*Work instruction*
Everything in the records must be copied exactly except the pictures.

+++ Records shown +++

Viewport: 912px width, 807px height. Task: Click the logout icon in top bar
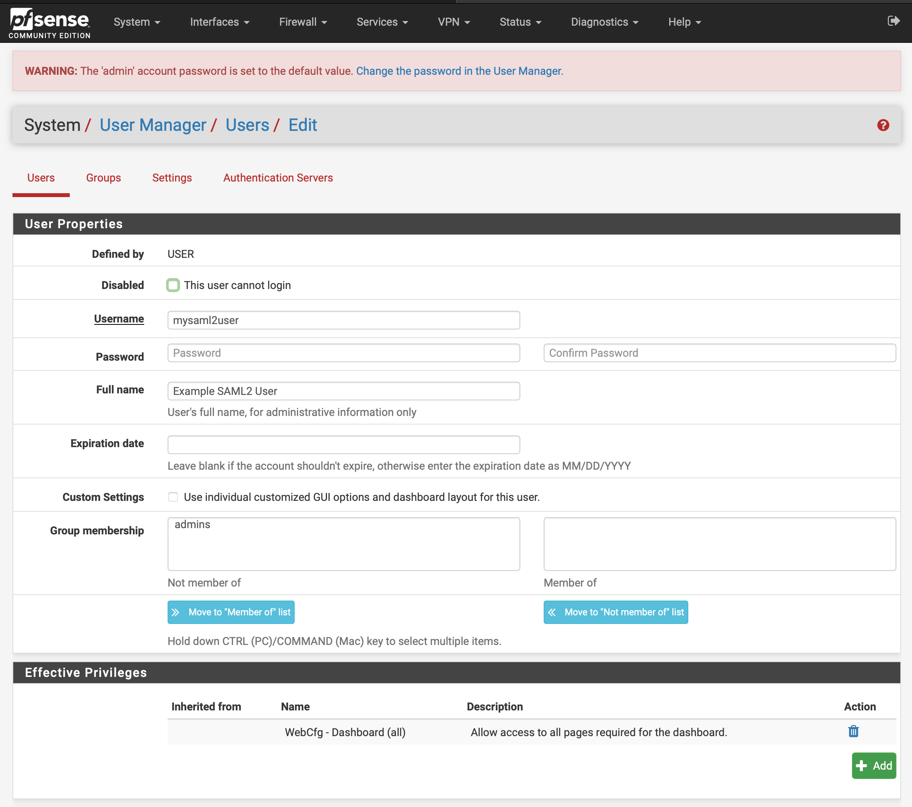tap(893, 21)
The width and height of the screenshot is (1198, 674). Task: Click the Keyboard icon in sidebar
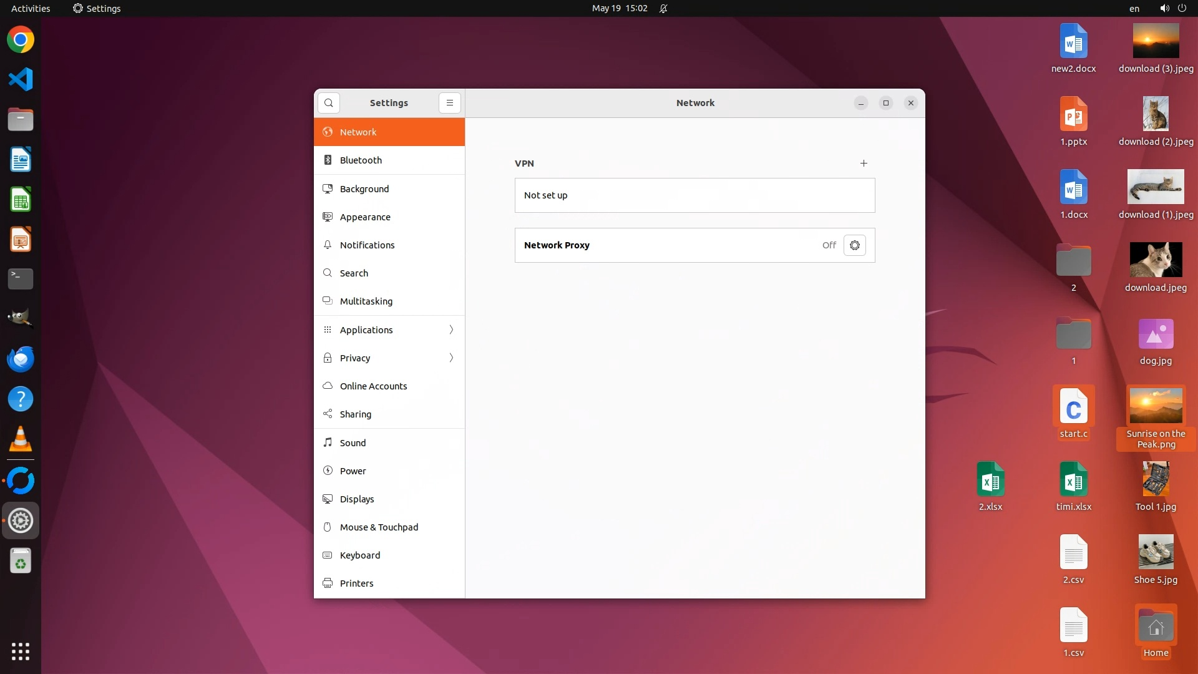pos(328,555)
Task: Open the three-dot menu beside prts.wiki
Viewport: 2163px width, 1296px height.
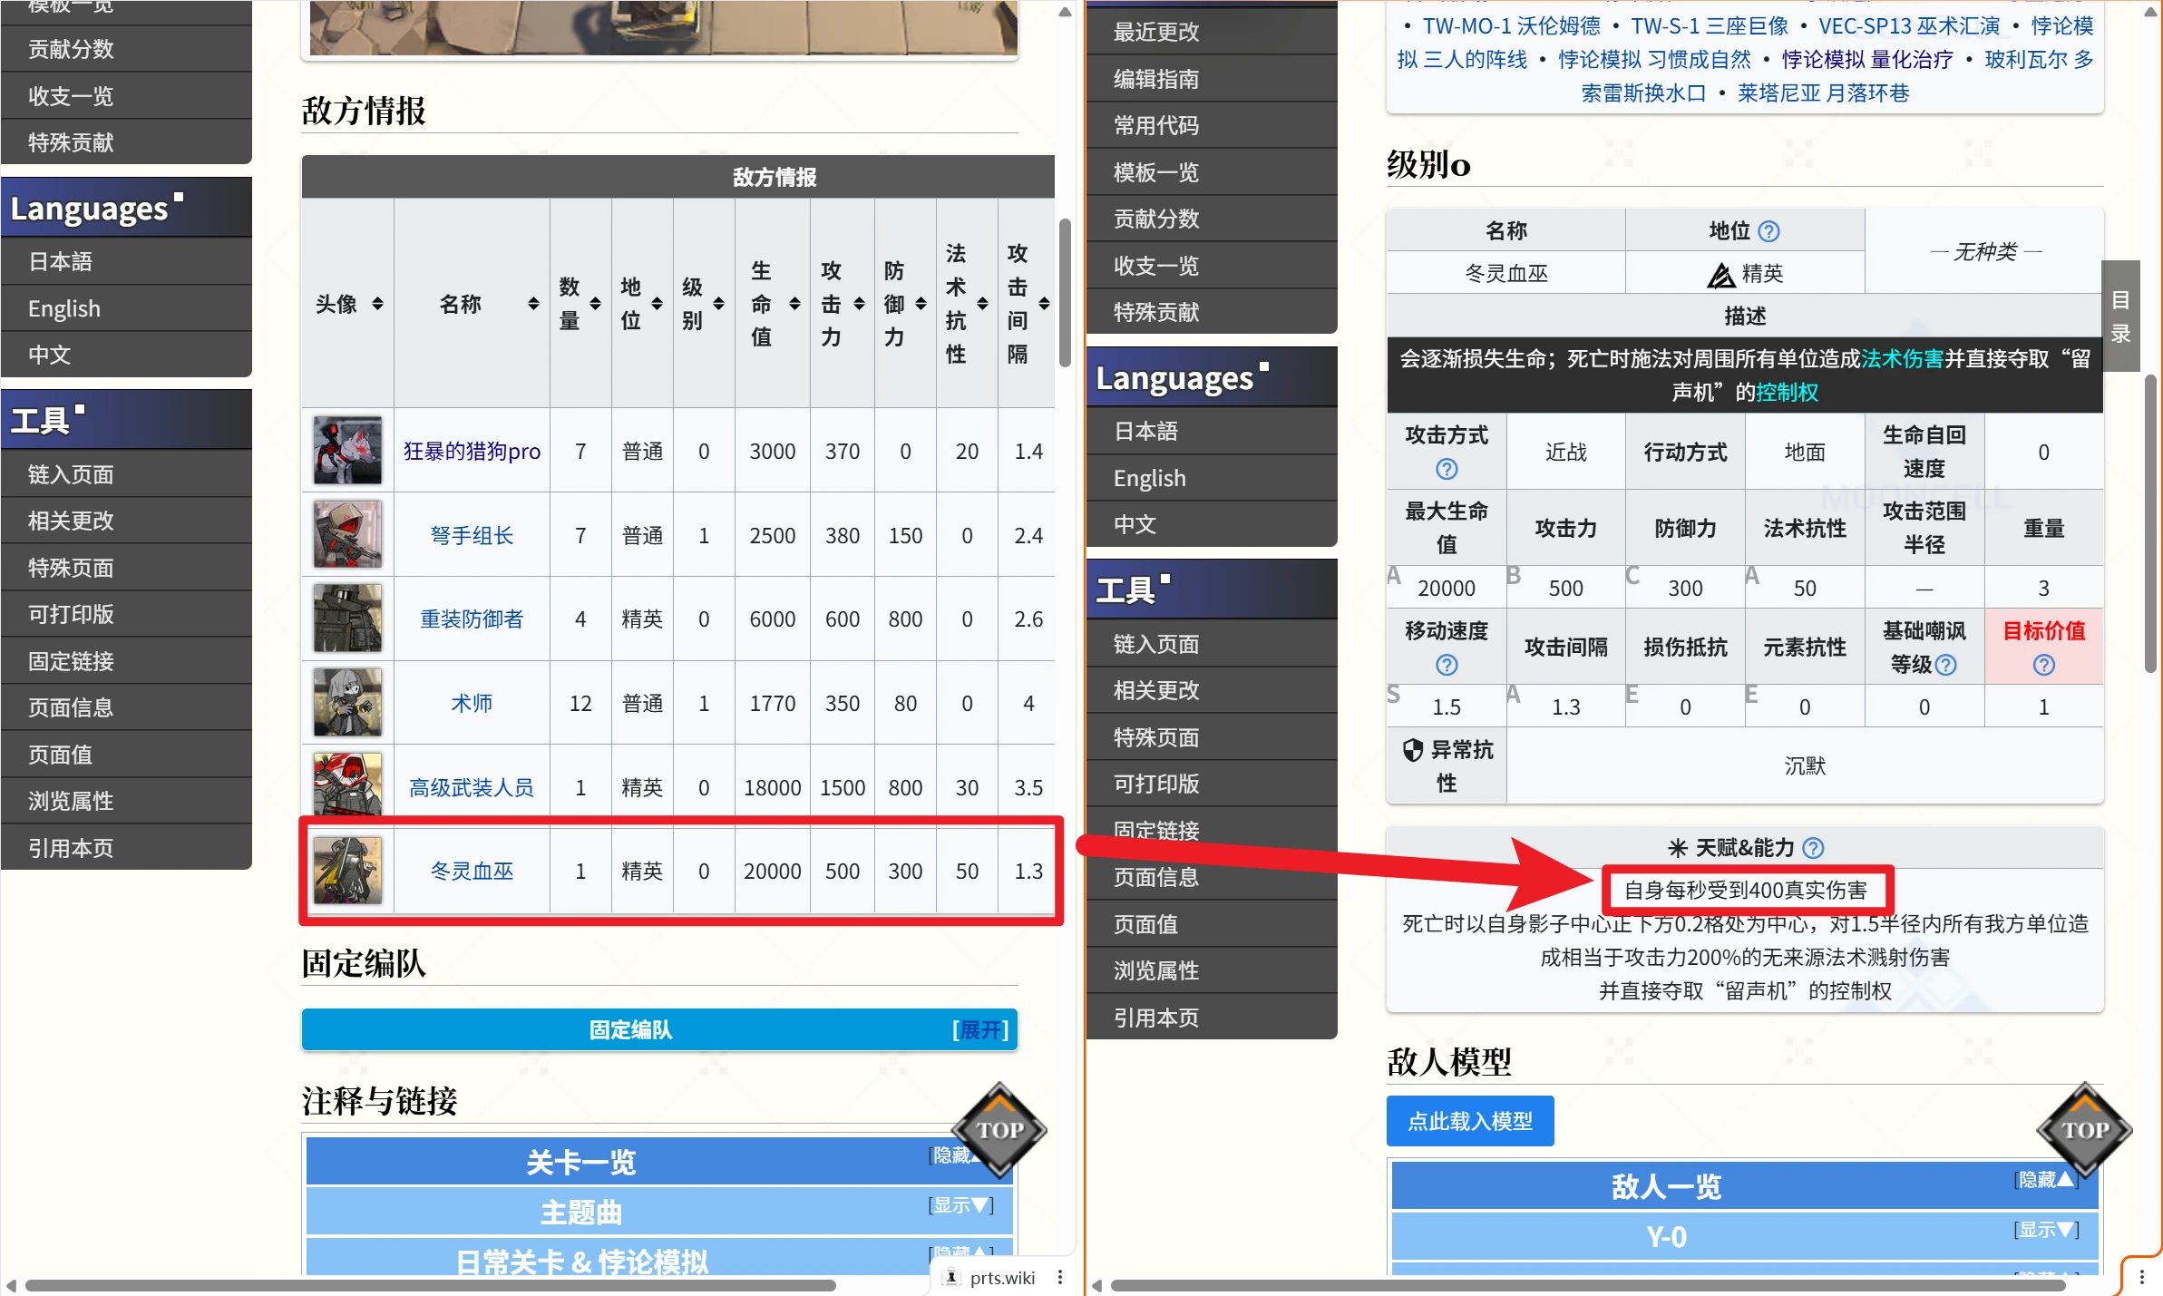Action: coord(1060,1277)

+++

*Result of this exercise*
Viewport: 912px width, 807px height. Task: Click the logout icon in top bar
tap(893, 21)
The width and height of the screenshot is (1198, 674). Task: Click the Keyboard icon in sidebar
pos(328,555)
Task: Open the three-dot menu beside prts.wiki
Viewport: 2163px width, 1296px height.
Action: coord(1060,1277)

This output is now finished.